Sólo si conserva su carácter de totalmente incondicionado y su prioridad absoluta sobre toda finalidad social y sobre toda intención de edificación espiritual, el Sacramento crea comunidad y “edifica” al hombre. También una celebración sacramental psicológicamente menos rica y desde el punto de vista subjetivo más bien privada de esplendor y aburrida, es a la larga (si se lo puede expresar en forma tan utilitaria) también “socialmente” más eficaz que no lo es la autoedificación psicológica y sociológicamente bien lograda de la comunidad. Se trata, en efecto, de la cuestión fundamental: si aquí acontece algo que no proviene de nosotros mismos, o si por el contrario somos solamente nosotros los que proyectamos y plasmamos una atmósfera de comunión. Si no existe “la obligación” superior del Sacramento, se torna insulsa la libertad que ahora nos tomamos, porque permanece privada de su contenido.

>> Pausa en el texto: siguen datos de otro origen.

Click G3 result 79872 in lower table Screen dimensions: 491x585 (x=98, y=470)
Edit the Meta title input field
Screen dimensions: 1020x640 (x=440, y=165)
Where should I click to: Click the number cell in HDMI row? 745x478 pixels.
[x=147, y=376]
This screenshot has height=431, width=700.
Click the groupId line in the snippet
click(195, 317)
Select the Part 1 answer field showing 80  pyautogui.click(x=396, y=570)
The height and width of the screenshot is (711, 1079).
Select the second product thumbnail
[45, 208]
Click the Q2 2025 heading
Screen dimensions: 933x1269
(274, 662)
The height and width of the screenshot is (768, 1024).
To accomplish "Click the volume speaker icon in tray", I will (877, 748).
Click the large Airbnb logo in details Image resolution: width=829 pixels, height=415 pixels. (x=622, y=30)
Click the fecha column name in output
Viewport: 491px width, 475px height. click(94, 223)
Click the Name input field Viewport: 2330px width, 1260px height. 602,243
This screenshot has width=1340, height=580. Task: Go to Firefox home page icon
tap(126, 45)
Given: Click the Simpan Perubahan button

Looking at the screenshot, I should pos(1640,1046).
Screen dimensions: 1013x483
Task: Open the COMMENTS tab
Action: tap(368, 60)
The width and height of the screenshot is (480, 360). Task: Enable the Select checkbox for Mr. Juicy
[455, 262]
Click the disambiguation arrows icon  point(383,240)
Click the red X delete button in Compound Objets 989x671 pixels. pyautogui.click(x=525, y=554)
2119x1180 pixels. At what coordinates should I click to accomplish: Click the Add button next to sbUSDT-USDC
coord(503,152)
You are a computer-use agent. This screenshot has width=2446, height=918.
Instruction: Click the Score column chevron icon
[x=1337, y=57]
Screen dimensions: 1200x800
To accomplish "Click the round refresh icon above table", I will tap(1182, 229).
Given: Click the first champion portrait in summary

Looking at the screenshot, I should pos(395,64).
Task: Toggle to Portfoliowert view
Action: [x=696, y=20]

Pero las cosas son completamente distintas cuando se trata de un caso de verdadera necesidad. Entonces, en efecto, no es que con una celebración sin sacerdote nos veamos reducidos a la esfera únicamente humana. En ese caso ella representa más bien el gesto común con el que se tiende hacia el «dominicus», el Domingo de la Iglesia. Con esta acción nos adherimos ahora al deber y el querer comunes de la Iglesia, y en consecuencia al Señor mismo.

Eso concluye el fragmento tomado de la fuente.